Function to Generate from the F Distribution

n_samples <- 1000
m <- 10
n <- 10

# Function to generate F distribution samples
generate_f <- function(n_samples, m, n) {
  # Generate chi-squared random variables with m degrees of freedom
  chim <- rchisq(n_samples, m)
  chim <- chim / m
  # Generate chi-squared random variables with n degrees of freedom
  chin <- rchisq(n_samples, n)
  chin <- chin / n
  # F distribution is the ratio of two scaled chi-squared variables
  f <- chim / chin
  return(f)
}

# Generate F distribution samples
f <- generate_f(n_samples, m, n)
# Plot histogram of the F distribution samples
hist(f, col = "blue", main = "Histogram of F distribution", xlab = "Value", ylab = "Frequency")

Plot a histogram of the random variables and a quantile plot against the theoretical (F) quantiles using qf and ppoints

# Generate theoretical quantiles from the F distribution
theoretical_quantiles <- qf(ppoints(n_samples), m, n)
# QQ plot of the theoretical quantiles against the generated samples
qqplot(theoretical_quantiles, f, main = "QQ Plot of F distribution", xlab = "Theoretical Quantiles", ylab = "Sample Quantiles")
# Add a QQ line
qqline(f, distribution = function(p) qf(p, m, n))
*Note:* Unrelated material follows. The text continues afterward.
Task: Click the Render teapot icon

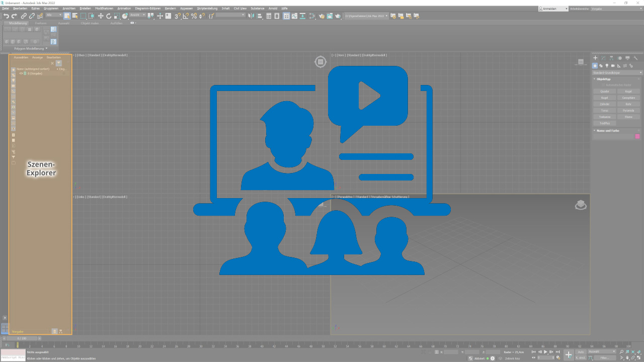Action: click(338, 16)
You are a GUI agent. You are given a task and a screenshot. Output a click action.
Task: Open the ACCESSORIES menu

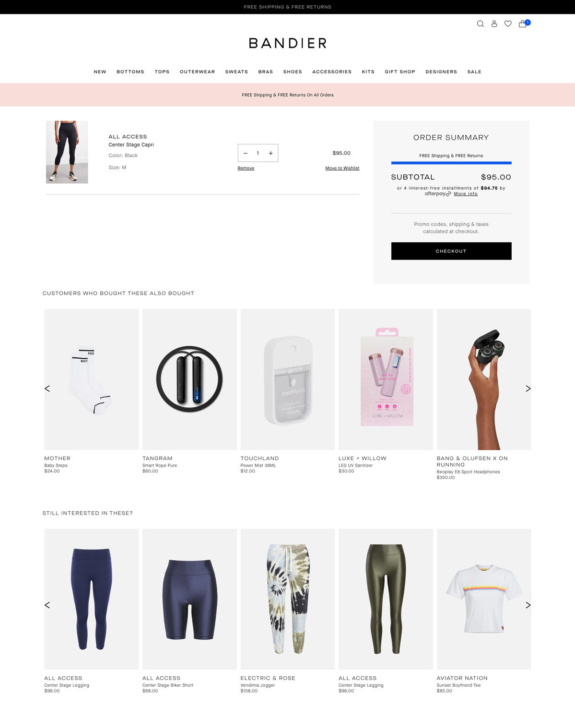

Generate from Normal-Gamma Mixture for a (t_4) Distribution

# Install invgamma package if not already installed
# install.packages('invgamma')
library(invgamma)

n <- 1000
v <- 4

# Generate inverse gamma random variables
vars <- rinvgamma(n, v/2, v/2)
# Generate normal random variables with variances from the inverse gamma distribution
x <- rnorm(n, 0, sqrt(vars))

# Plot histogram of the t4 distribution samples
hist(x, col = "green", main = "Histogram of t4 distribution", xlab = "Value", ylab = "Frequency")

Plot a QQ Plot

# QQ plot of the generated t4 distribution samples against the theoretical t4 quantiles
qqplot(qt(ppoints(n), v), x, main = "QQ Plot of t4 distribution", xlab = "Theoretical Quantiles", ylab = "Sample Quantiles")
# Add a QQ line
qqline(x, distribution = function(p) qt(p, v))